24 – Striving, Struggling, Scrambling Pt. 2

6/13/21

I didn’t expect there to be a part two to this story, but here we are.

Two weeks ago, I had an interview for a job that I really wanted. The interview went well, and as we parted, the interviewer gave me a homework assignment of sorts, one that required a decent bit of time.

And I gave it, I worked hard. I wrote a lot of words and tried to write them well, tried to find things to say that were sincere and impressive. Got a second interview. Went to the second interview, it also went well. I felt good about my authenticity and my professionalism, and it genuinely seemed like I was a good fit for the job. Then, as we parted, the interviewer gave an ambiguous platitude about when I would hear back. “We’ve had a lot of highly qualified applicants blah blah blah.”

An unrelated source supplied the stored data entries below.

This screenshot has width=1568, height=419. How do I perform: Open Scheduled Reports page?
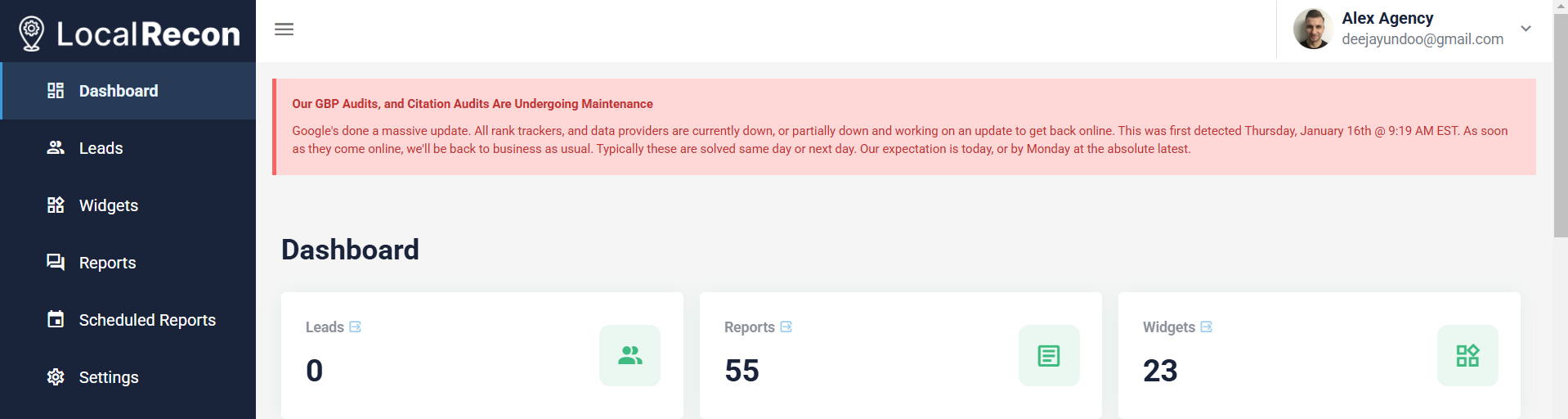point(147,320)
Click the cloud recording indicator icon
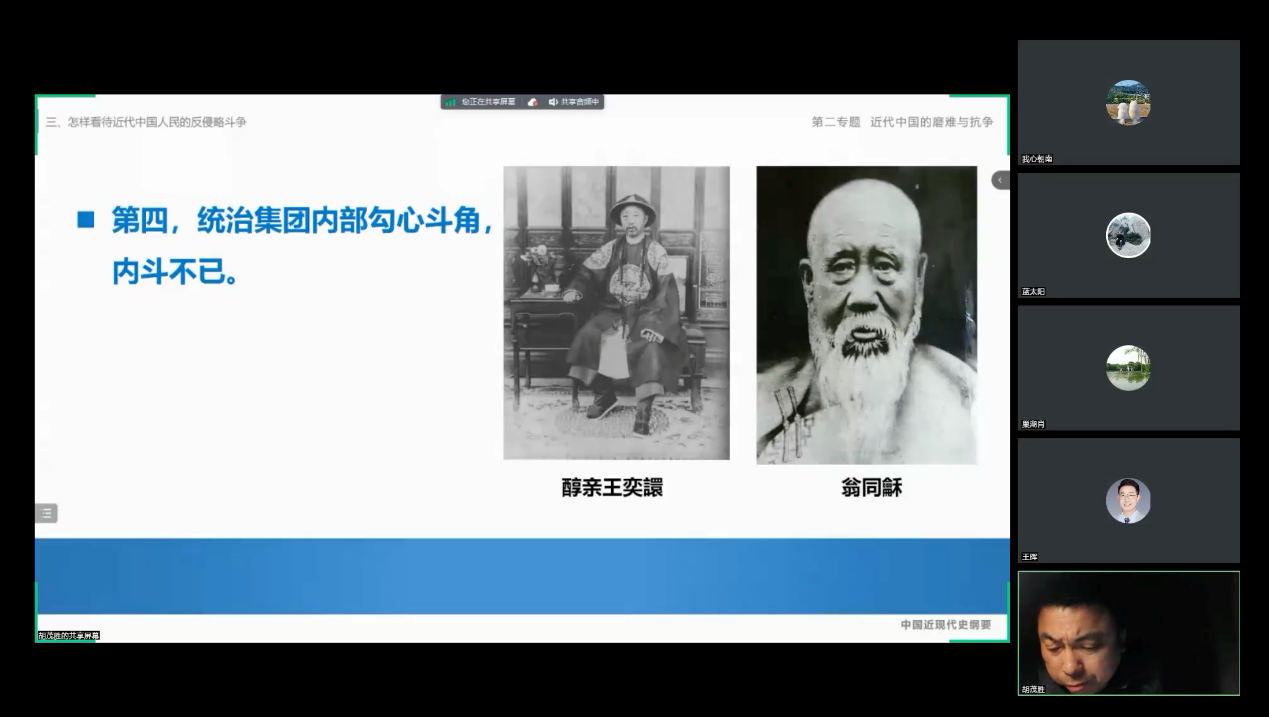 coord(533,102)
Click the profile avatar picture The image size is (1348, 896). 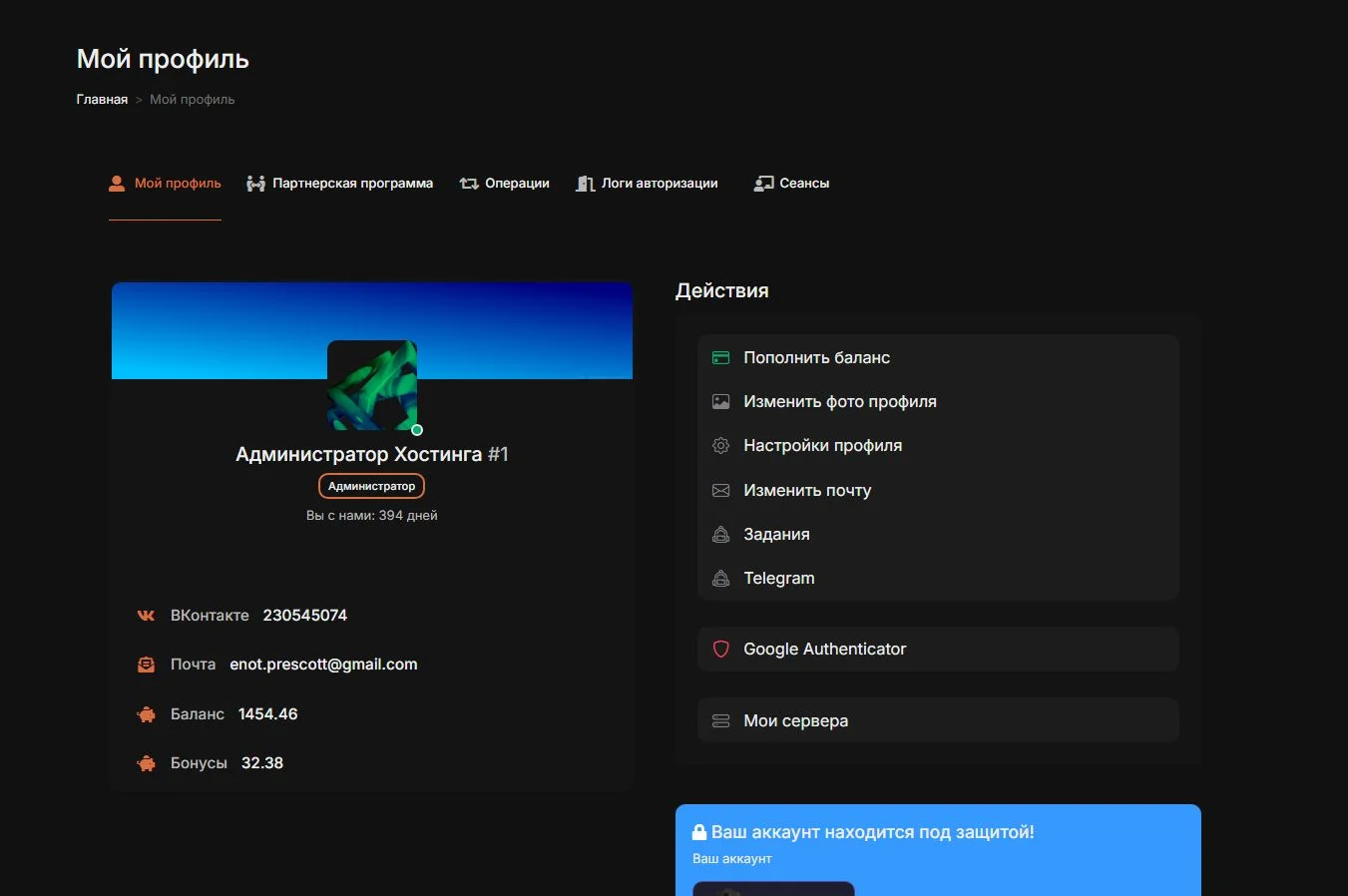pyautogui.click(x=372, y=385)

And I knew in that moment that I hadn’t gotten it. I got in my car and sobbed the whole way home, spent the rest of the weekend trying to pick up the pieces. Yesterday afternoon, I got the rejection email. Broke again. Here I am today, trying to pick up the pieces.

The hard thing that I’m coming to terms with, the thing that I know to be true in my head but feels like poison to my heart, is that my effort will not always get me what I want. It’s an antithesis to the messaging of my parents’ generation – that if you work hard, if you pursue your dreams, your effort will be rewarded. 

No matter what, there has to be an end to striving, struggling, scrambling. No matter how well it has served you in the past. No matter if you know how to do anything else or not. 

In its place comes grief and late mornings and impulsive overnight trips to Birmingham and a hole in your heart that serves to remind you of your great need for others.

I struggled to write this newsletter because I’m still in the middle of all of these feelings, and I’m trying to make sense of it all. Trying to figure out where to go next. What to do. It’s ugly and messy, but it’s real. I don’t know.

I’m hoping that you’re well. That you’re making space for yourself.